Enzo Ferrari e De Portago.

De Portago prepara-se para largada das MM.

 

Partia da cidade de Brescia e seguia para Roma. Na capital dava meia-volta e retornava para o norte, para Brescia. Dias antes, reunido com seus pilotos, o Comendador provocou: “Não ficarei surpreso se Olivier (Gendebien) terminar na tua frente”, disse ele para de Portago, que não respondeu. Na verdade era mais que uma provocação, pois Gendebien iria correr com uma Ferrari GT, portanto menos potente que as 335-S da categoria principal. 

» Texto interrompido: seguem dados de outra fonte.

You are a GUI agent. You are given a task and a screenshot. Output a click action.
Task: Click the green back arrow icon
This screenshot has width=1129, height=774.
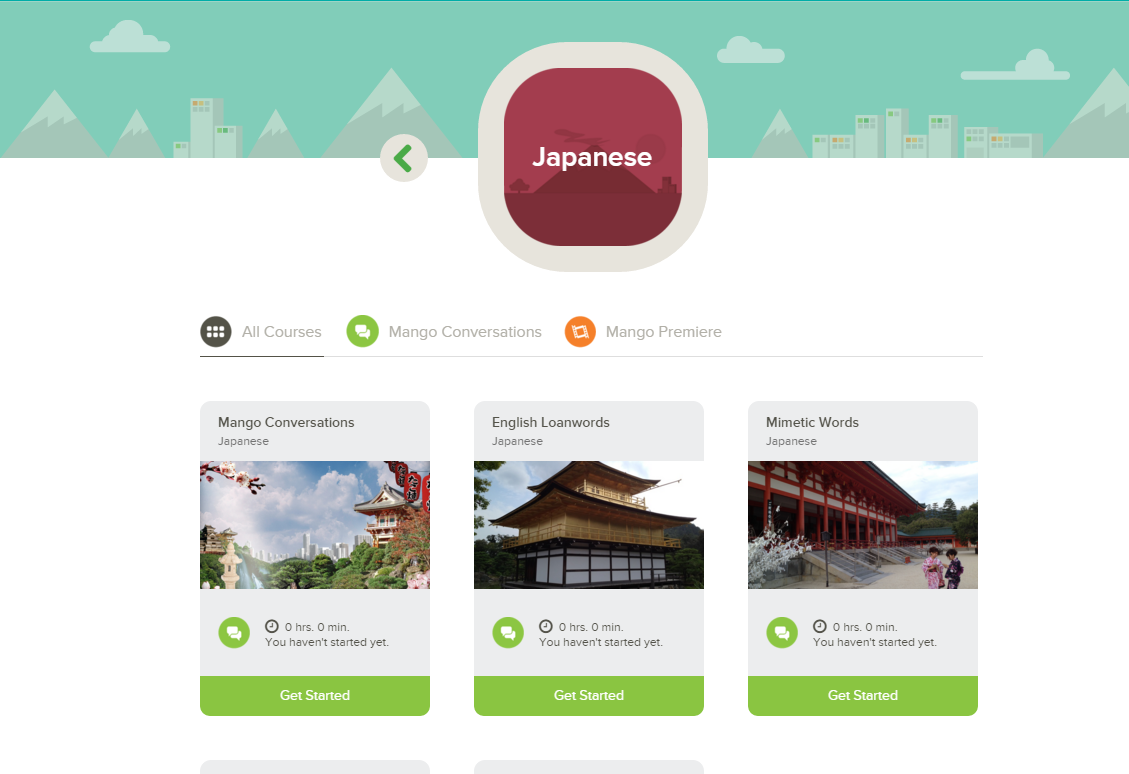pos(403,158)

O espanhol resolveu que daria a resposta na pista e aquela madrugada, largou às 5:31, na companhia do co-piloto Edmund G. Nelson, um velho amigo jornalista. Até Roma tudo foi bem. Chegaram à capital na 5ª posição e encontraram a atriz Linda Christian (apesar do nome anglicizado, era mexicana de nascimento), a grande paixão de Portago. Ele freou perto dela, que foi até o carro e conversaram. O casamento nunca foi motivo para que o marquês e Christian escondessem o namoro. Depois, trocaram um beijo e ele prosseguiu até Bolonha, onde faria os reparos. Lá, uma surpresa desagradável: seus mecânicos descobrem que a suspensão dianteira esquerda está avariada e que seria melhor desistir, porque o carro não agüentaria até Brescia. Fon toma a decisão condizente com o homem sem medo que era: ele ignora e segue em frente. No retorno, não economiza o carro. Ultrapassa Manfredi em Parma e depois Gendebien em Cremona.

Estava na terceira posição, com Taruffi em primeiro e Von Trips em segundo. Collins um dos ingleses queridinhos de Enzo desistira. A ordem final era clara: nada de disputas domésticas. Taruffi deveria vencer, Von Trips seria o segundo e Fon, o terceiro. A idéia de afrontar o velho arrogante desobedecendo-lhe os mandos, devia estar germinando na cabeça de Portago desde aquela reunião de pilotos. Faltando 30 km para a bandeirada, a Ferrari nº 531 aproxima-se da cidadezinha de Guidizzolo e está num trecho de reta, a 220 km/h. Na entrada da cidade, a quebra da suspensão comprometida (ou um pneu estourado) a faz guinar à esquerda, bater num marco de sinalização de quilômetros e levantar vôo. Acerta e derruba um poste telegráfico, que muda sua trajetória e a faz ir parar em cima do público que está assistindo à beira da estrada.

Totalmente destruída, a 335-S vai finalmente parar numa vala à direita da estrada. Muitos feridos, dez mortos, dos quais cinco crianças. Fon de Portago (28) e Eddy Nelson(40) foram jogados fora do carro, depois da batida no poste. Nelson faleceu horas mais tarde e o marquês morreu no ato. No blusão que vestia, havia além de seu passaporte, uma pequena nota, dizendo que era católico e que se algo lhe ocorresse, deveria ser chamado um padre.

Consideradas perigosas tanto para pilotos quanto para o público, as Mille Miglia não foram mais disputadas.

O acidente também custou ao Commendattore um processo de quatro anos, que esvaiu os recursos do time, forçando o início das malogradas negociações de sua venda para a Ford. Enzo Ferrari terminou inocentado.